F8 and a GPS -OT

Robin Laing Robin.Laing at drdc-rddc.gc.ca
Wed Jul 9 19:23:21 UTC 2008


Rick Stevens wrote:
> Simon Slater wrote:
>> On Wed, 2008-07-02 at 19:03 -0400, Gene Heskett wrote:
>>>> Regards,
>>>> Les H
>>>> ANother OLD RS232 and other serial buss Factually Accurate but often
>>>> Retarded Technician.
>>> There are times Les, when that description is too accurate. :-(
>>>
>> I don't suppose someone of your ilk could point a young bloke to some
>> reading on serial comms with linux boxes?  I have a box of odd things
>> I'd like to get going to save some manual data input (microchip reader,
>> barcode scanners etc).  Might even be useful when I get a GPS next year.
>> I keep putting it off for a rainy day, but the drought hasn't broken
>> yet.  About 20 years ago did a bit with minicom and remote weather
>> stations, but can't recall how I got started.
> 
> At the C/C++ program level, the most common stuff you'll deal with is
> the termios(3) calls for setting baud rates, stop bits, etc.  From
> there, it's a matter of calling getc(), putc() and other similar
> system calls to get data from and send data to the device.  Make sure
> you watch out for the "raw" versus "cooked" modes of the data streams
> (e.g. a carriage return from the device may appear as a newline in the
> "cooked" input stream).
> 
> Most other high-level languages (Perl, Java) use termios-type things
> to control the ports.
> 
> Good luck.

Just for some info.  If you are looking at getting a GPS system.

Garmin Nav devices run Gnome Linux
http://www.linuxdevices.com/news/NS8827997755.html

There are many devices that are supported directly in Linux.
·····
→ YOUR ASSIGNMENT
Reproduce, word for word and in full, the mailing-list post on Linux serial communications and GPS devices.
·····
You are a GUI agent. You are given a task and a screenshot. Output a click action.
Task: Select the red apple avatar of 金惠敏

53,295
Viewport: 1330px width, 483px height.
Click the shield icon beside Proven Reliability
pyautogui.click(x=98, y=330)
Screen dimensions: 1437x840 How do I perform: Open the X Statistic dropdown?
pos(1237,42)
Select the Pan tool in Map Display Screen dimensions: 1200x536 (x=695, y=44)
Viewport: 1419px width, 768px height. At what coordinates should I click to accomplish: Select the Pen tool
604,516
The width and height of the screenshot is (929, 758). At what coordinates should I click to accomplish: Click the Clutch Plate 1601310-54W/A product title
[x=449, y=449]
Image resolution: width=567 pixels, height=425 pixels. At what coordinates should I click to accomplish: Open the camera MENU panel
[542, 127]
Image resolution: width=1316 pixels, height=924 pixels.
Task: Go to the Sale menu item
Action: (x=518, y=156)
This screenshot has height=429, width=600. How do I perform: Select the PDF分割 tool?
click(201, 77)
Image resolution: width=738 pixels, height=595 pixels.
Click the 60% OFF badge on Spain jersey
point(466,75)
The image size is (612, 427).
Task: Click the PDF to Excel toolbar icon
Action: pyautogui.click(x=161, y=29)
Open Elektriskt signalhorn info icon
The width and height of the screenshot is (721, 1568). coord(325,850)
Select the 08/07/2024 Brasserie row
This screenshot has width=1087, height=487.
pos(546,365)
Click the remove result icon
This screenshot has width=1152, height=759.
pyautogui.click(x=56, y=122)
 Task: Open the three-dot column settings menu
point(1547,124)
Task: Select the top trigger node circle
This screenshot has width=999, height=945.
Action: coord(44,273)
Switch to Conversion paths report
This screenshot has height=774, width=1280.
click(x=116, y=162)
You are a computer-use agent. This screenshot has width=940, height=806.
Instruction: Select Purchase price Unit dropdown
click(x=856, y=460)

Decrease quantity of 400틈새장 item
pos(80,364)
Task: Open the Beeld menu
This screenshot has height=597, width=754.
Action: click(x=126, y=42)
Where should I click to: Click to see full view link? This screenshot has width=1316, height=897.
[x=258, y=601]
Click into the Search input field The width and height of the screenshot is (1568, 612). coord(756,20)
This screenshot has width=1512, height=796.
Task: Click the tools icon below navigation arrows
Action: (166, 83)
·····
→ RESPONSE TO THIS EXERCISE
F8 and a GPS -OT

Robin Laing Robin.Laing at drdc-rddc.gc.ca
Wed Jul 9 19:23:21 UTC 2008


Rick Stevens wrote:
> Simon Slater wrote:
>> On Wed, 2008-07-02 at 19:03 -0400, Gene Heskett wrote:
>>>> Regards,
>>>> Les H
>>>> ANother OLD RS232 and other serial buss Factually Accurate but often
>>>> Retarded Technician.
>>> There are times Les, when that description is too accurate. :-(
>>>
>> I don't suppose someone of your ilk could point a young bloke to some
>> reading on serial comms with linux boxes?  I have a box of odd things
>> I'd like to get going to save some manual data input (microchip reader,
>> barcode scanners etc).  Might even be useful when I get a GPS next year.
>> I keep putting it off for a rainy day, but the drought hasn't broken
>> yet.  About 20 years ago did a bit with minicom and remote weather
>> stations, but can't recall how I got started.
> 
> At the C/C++ program level, the most common stuff you'll deal with is
> the termios(3) calls for setting baud rates, stop bits, etc.  From
> there, it's a matter of calling getc(), putc() and other similar
> system calls to get data from and send data to the device.  Make sure
> you watch out for the "raw" versus "cooked" modes of the data streams
> (e.g. a carriage return from the device may appear as a newline in the
> "cooked" input stream).
> 
> Most other high-level languages (Perl, Java) use termios-type things
> to control the ports.
> 
> Good luck.

Just for some info.  If you are looking at getting a GPS system.

Garmin Nav devices run Gnome Linux
http://www.linuxdevices.com/news/NS8827997755.html

There are many devices that are supported directly in Linux.